*** Opening RECORDS ***

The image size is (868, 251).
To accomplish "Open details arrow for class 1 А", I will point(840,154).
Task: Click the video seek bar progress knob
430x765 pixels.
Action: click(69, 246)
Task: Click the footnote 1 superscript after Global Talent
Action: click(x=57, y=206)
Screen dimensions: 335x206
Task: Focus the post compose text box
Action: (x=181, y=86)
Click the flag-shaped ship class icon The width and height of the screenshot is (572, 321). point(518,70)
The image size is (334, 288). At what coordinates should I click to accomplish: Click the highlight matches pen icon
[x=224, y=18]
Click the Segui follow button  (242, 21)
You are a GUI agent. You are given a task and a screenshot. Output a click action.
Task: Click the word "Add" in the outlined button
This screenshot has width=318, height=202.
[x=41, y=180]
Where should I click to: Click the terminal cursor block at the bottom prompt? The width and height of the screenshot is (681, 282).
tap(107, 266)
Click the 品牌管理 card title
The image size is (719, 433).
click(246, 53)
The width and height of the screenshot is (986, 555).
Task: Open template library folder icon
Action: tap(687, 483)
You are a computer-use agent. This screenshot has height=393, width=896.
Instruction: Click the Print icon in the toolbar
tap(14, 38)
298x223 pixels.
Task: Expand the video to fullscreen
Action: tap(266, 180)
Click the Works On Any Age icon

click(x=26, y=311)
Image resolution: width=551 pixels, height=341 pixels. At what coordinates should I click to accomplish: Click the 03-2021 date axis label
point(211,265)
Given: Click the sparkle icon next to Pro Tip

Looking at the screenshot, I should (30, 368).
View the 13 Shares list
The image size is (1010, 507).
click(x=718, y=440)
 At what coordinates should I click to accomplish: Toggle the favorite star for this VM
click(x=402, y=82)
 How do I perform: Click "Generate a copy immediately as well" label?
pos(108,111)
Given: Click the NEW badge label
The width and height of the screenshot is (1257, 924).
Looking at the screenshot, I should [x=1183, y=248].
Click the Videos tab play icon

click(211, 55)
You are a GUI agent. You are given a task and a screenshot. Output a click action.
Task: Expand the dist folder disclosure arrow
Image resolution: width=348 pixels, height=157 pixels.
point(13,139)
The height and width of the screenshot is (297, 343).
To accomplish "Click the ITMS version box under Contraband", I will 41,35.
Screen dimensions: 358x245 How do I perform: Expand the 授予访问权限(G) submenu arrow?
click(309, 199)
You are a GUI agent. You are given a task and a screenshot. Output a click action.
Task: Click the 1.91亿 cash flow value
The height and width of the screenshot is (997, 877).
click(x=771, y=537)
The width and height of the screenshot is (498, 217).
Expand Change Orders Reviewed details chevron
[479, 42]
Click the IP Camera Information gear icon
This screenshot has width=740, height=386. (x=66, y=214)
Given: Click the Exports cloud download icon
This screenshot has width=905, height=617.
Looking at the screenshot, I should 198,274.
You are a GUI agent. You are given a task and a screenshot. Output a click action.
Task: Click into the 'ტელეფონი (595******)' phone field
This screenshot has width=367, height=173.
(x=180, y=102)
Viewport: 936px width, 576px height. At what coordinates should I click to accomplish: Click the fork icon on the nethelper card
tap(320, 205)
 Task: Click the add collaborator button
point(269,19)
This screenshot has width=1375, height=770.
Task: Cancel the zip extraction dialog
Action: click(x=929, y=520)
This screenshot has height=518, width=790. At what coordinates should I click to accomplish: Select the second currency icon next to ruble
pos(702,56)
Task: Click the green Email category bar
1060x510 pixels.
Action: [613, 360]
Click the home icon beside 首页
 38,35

*** Closing RECORDS ***

Please retype each entry above exactly as it is written.

The image size is (868, 251).
To accomplish "Open details arrow for class 1 А", I will point(840,154).
Task: Click the video seek bar progress knob
430x765 pixels.
Action: click(69, 246)
Task: Click the footnote 1 superscript after Global Talent
Action: click(x=57, y=206)
Screen dimensions: 335x206
Task: Focus the post compose text box
Action: (x=181, y=86)
Click the flag-shaped ship class icon The width and height of the screenshot is (572, 321). point(518,70)
The image size is (334, 288). At what coordinates should I click to accomplish: Click the highlight matches pen icon
[x=224, y=18]
Click the Segui follow button  (242, 21)
You are a GUI agent. You are given a task and a screenshot. Output a click action.
Task: Click the word "Add" in the outlined button
This screenshot has width=318, height=202.
[x=41, y=180]
Where should I click to: Click the terminal cursor block at the bottom prompt? The width and height of the screenshot is (681, 282).
tap(107, 266)
Click the 品牌管理 card title
The image size is (719, 433).
click(246, 53)
The width and height of the screenshot is (986, 555).
Task: Open template library folder icon
Action: tap(687, 483)
You are a computer-use agent. This screenshot has height=393, width=896.
Instruction: Click the Print icon in the toolbar
tap(14, 38)
298x223 pixels.
Task: Expand the video to fullscreen
Action: tap(266, 180)
Click the Works On Any Age icon

click(x=26, y=311)
Image resolution: width=551 pixels, height=341 pixels. At what coordinates should I click to accomplish: Click the 03-2021 date axis label
point(211,265)
Given: Click the sparkle icon next to Pro Tip

Looking at the screenshot, I should (30, 368).
View the 13 Shares list
The image size is (1010, 507).
click(x=718, y=440)
 At what coordinates should I click to accomplish: Toggle the favorite star for this VM
click(x=402, y=82)
 How do I perform: Click "Generate a copy immediately as well" label?
pos(108,111)
Given: Click the NEW badge label
The width and height of the screenshot is (1257, 924).
Looking at the screenshot, I should [x=1183, y=248].
Click the Videos tab play icon

click(211, 55)
You are a GUI agent. You are given a task and a screenshot. Output a click action.
Task: Expand the dist folder disclosure arrow
Image resolution: width=348 pixels, height=157 pixels.
point(13,139)
The height and width of the screenshot is (297, 343).
To accomplish "Click the ITMS version box under Contraband", I will 41,35.
Screen dimensions: 358x245 How do I perform: Expand the 授予访问权限(G) submenu arrow?
click(309, 199)
You are a GUI agent. You are given a task and a screenshot. Output a click action.
Task: Click the 1.91亿 cash flow value
The height and width of the screenshot is (997, 877).
click(x=771, y=537)
The width and height of the screenshot is (498, 217).
Expand Change Orders Reviewed details chevron
[479, 42]
Click the IP Camera Information gear icon
This screenshot has width=740, height=386. (x=66, y=214)
Given: Click the Exports cloud download icon
This screenshot has width=905, height=617.
Looking at the screenshot, I should 198,274.
You are a GUI agent. You are given a task and a screenshot. Output a click action.
Task: Click into the 'ტელეფონი (595******)' phone field
This screenshot has width=367, height=173.
(x=180, y=102)
Viewport: 936px width, 576px height. At what coordinates should I click to accomplish: Click the fork icon on the nethelper card
tap(320, 205)
 Task: Click the add collaborator button
point(269,19)
This screenshot has width=1375, height=770.
Task: Cancel the zip extraction dialog
Action: click(x=929, y=520)
This screenshot has height=518, width=790. At what coordinates should I click to accomplish: Select the second currency icon next to ruble
pos(702,56)
Task: Click the green Email category bar
1060x510 pixels.
Action: [613, 360]
Click the home icon beside 首页
 38,35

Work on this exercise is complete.